Susanna sacudió la cabeza y esbozó una sonrisa compasiva.

—Escúchate. Alan de Helmsby se ha convertido en un ratón.

Le invadió un sentimiento de profunda resignación. Aquello no tenía sentido. Era como si los dos hablaran lenguas diferentes. Sin decir nada más, se volvió y se dirigió hacia la puerta.
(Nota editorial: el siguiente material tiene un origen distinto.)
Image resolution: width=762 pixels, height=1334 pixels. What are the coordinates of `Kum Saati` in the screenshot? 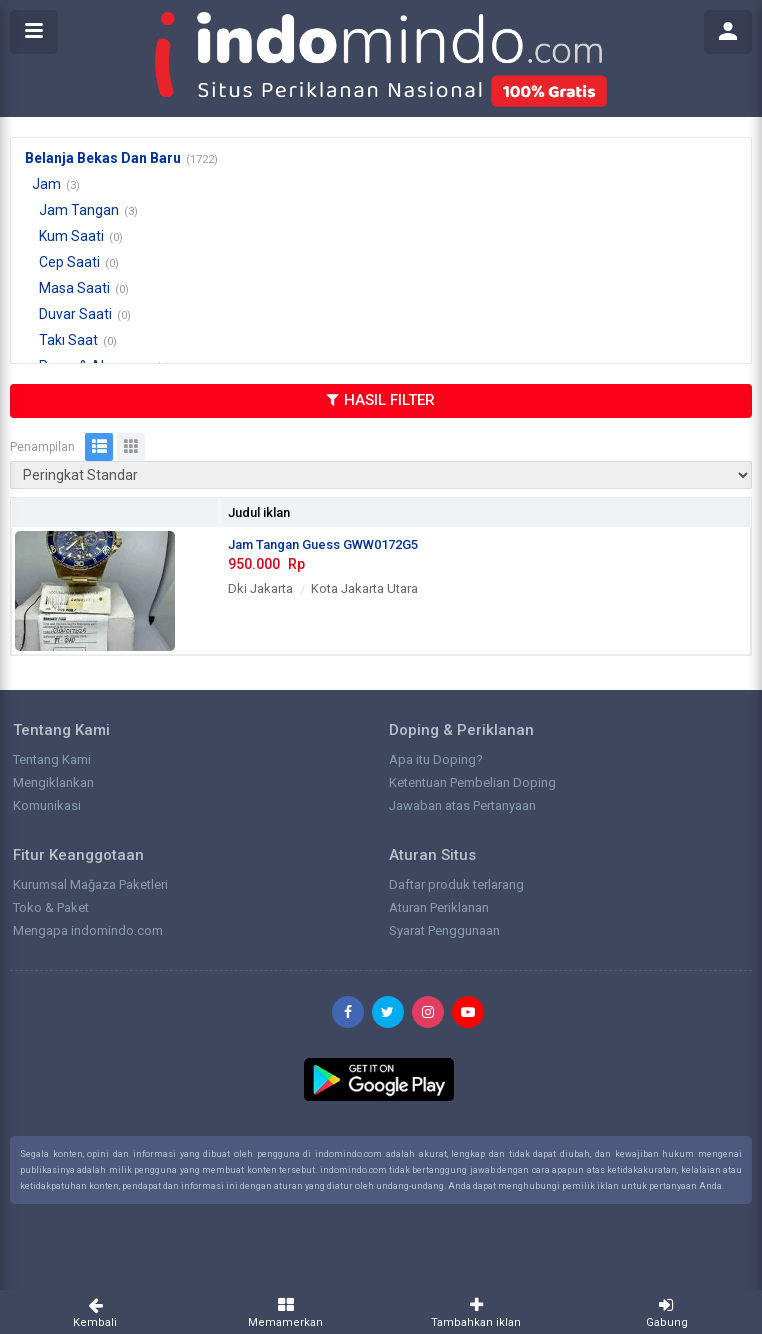 It's located at (71, 236).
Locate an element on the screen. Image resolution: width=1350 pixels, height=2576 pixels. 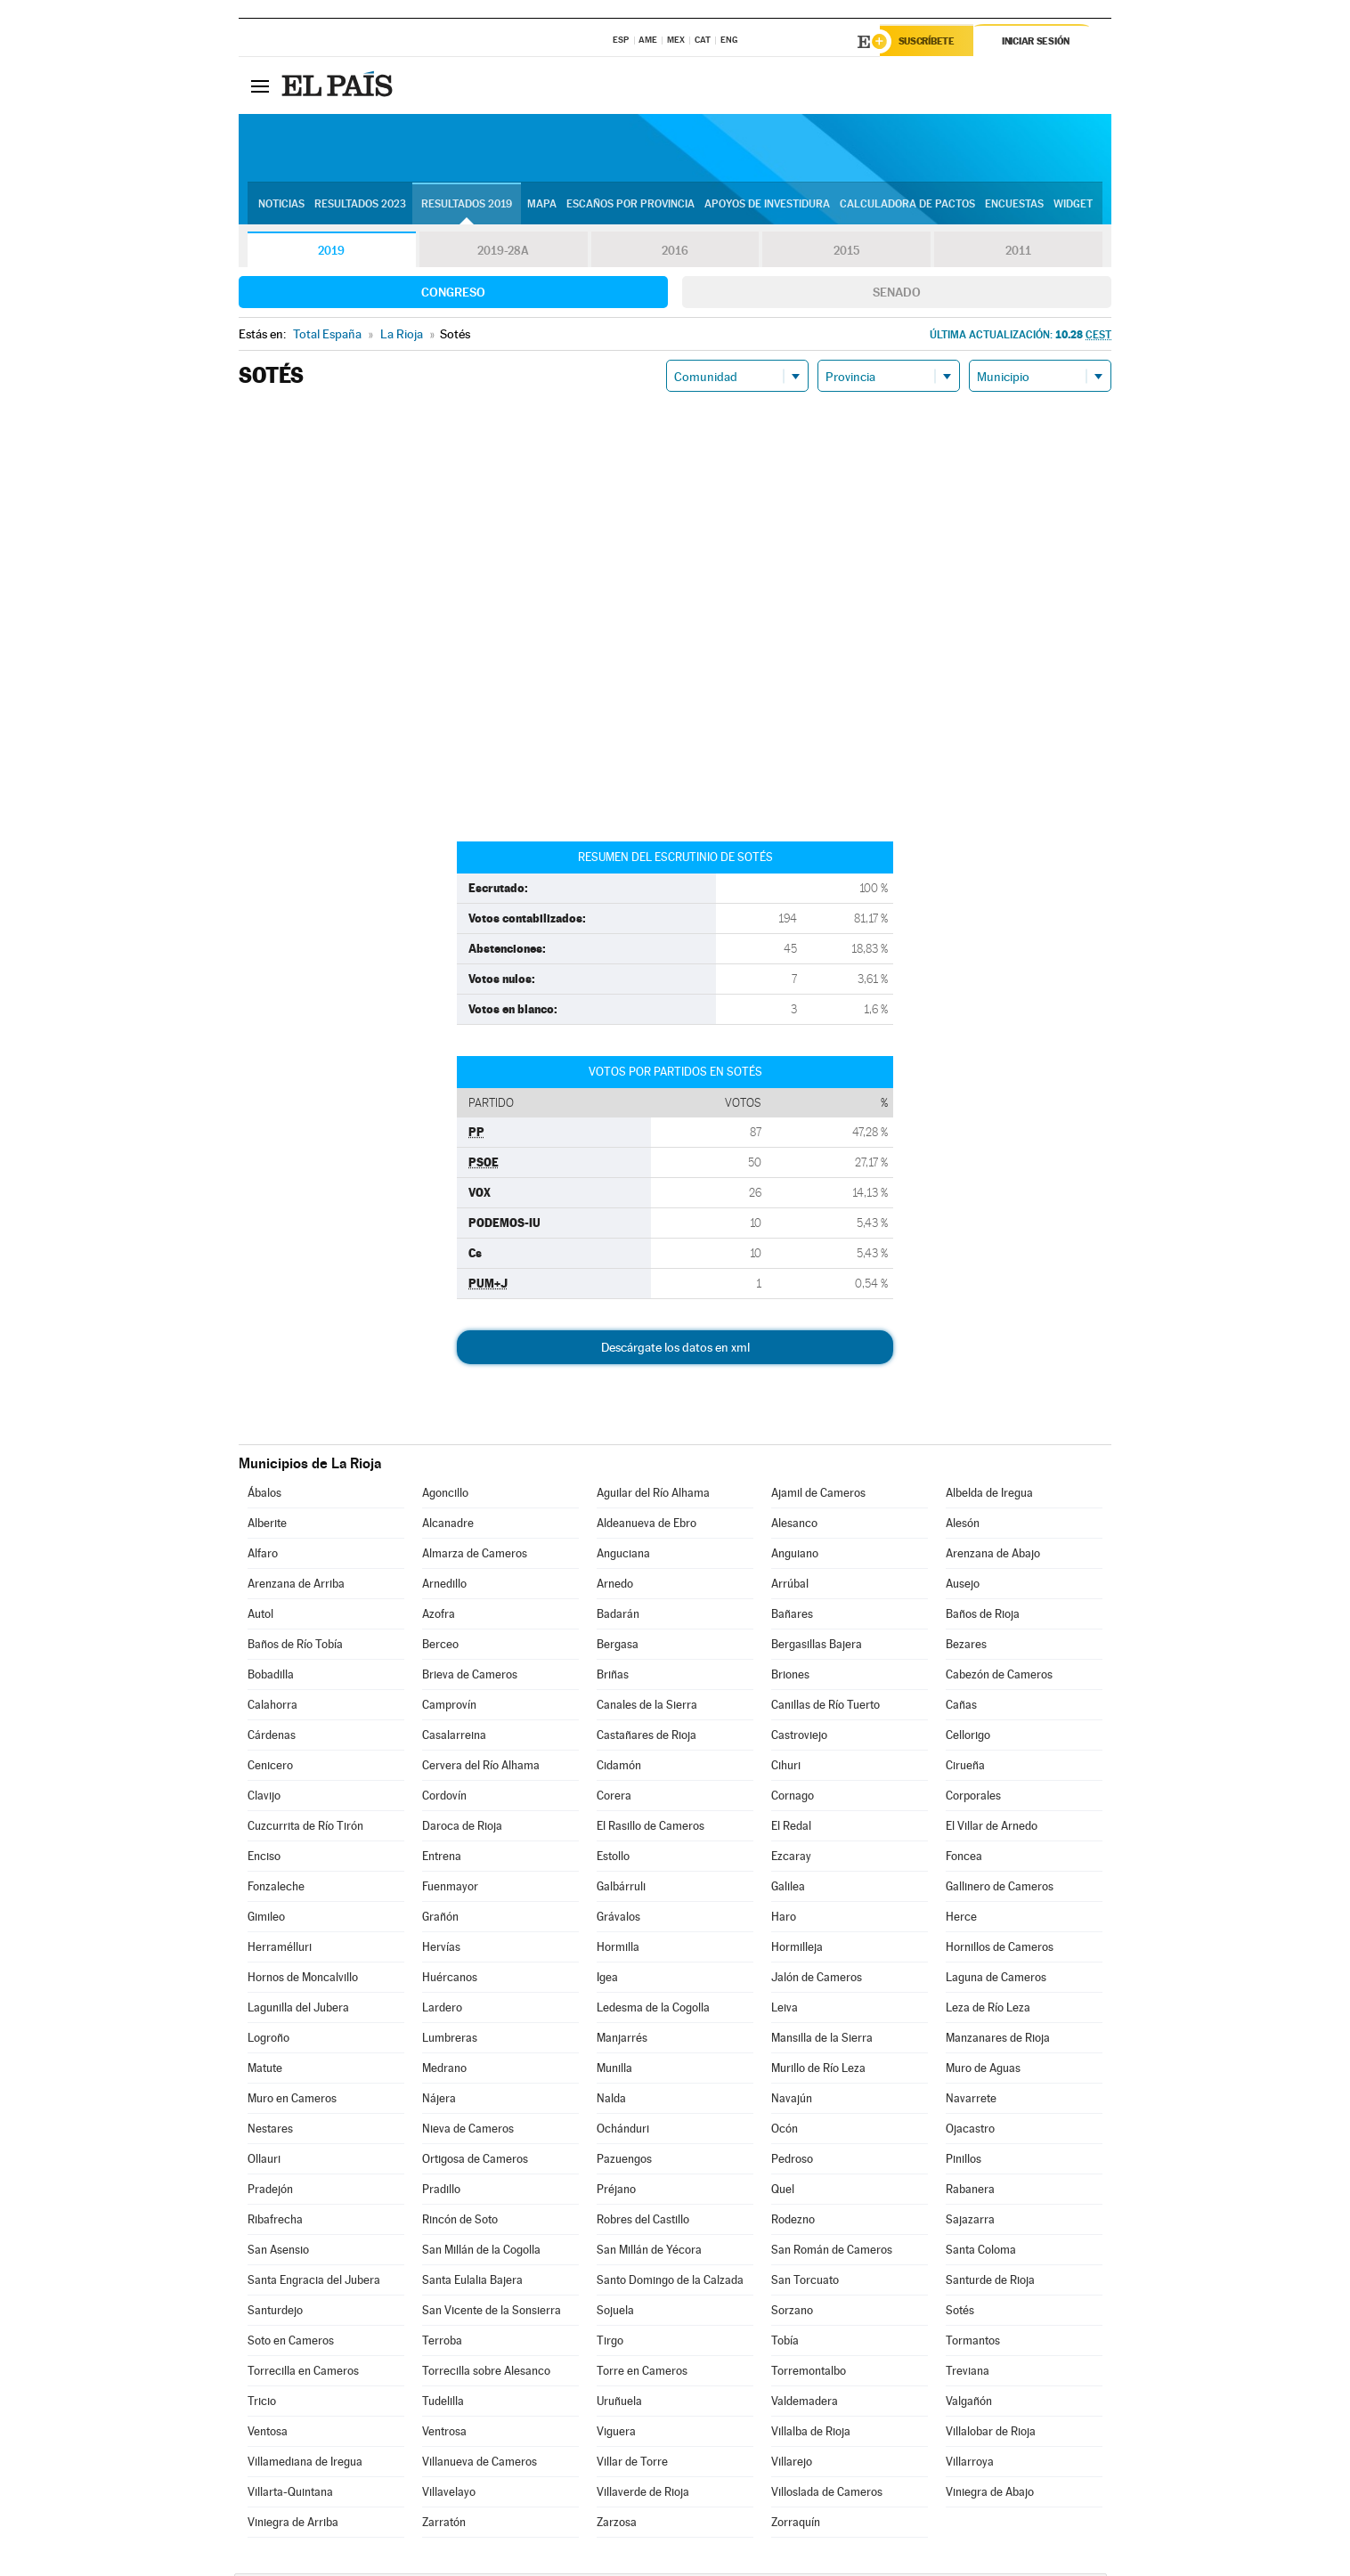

—Por cierto —continuó Susanna—, la hermana del lugarteniente tiene una bastarda tuya. Haimon le dio dinero al herrero de Metcombe para que se casara con ella, pero no tienes más que cabalgar hasta allí y echarle una mirada a tu hijita. Te gustará, es tan retrasada como tus amigos.

La noticia le conmocionó, pero aún le trastornó más la bajeza de Susanna y la conciencia de que su conducta tenía una intención muy concreta. Quería provocarlo. Para que se lanzara sobre ella, para que reclamara su derecho de propiedad; algo semejante. Para que se comportara como ella suponía que debía comportarse un marido engañado y por fin se transformara en el Alan de Helmsby que quería, en el hombre que conocía y al que podía comprender.

Se detuvo un momento en la puerta.

—Si tienes un bastardo de Henry, puedes decirle a Haimon que se ponga a buscar un herrero apropiado para ti. Adiós, Susanna.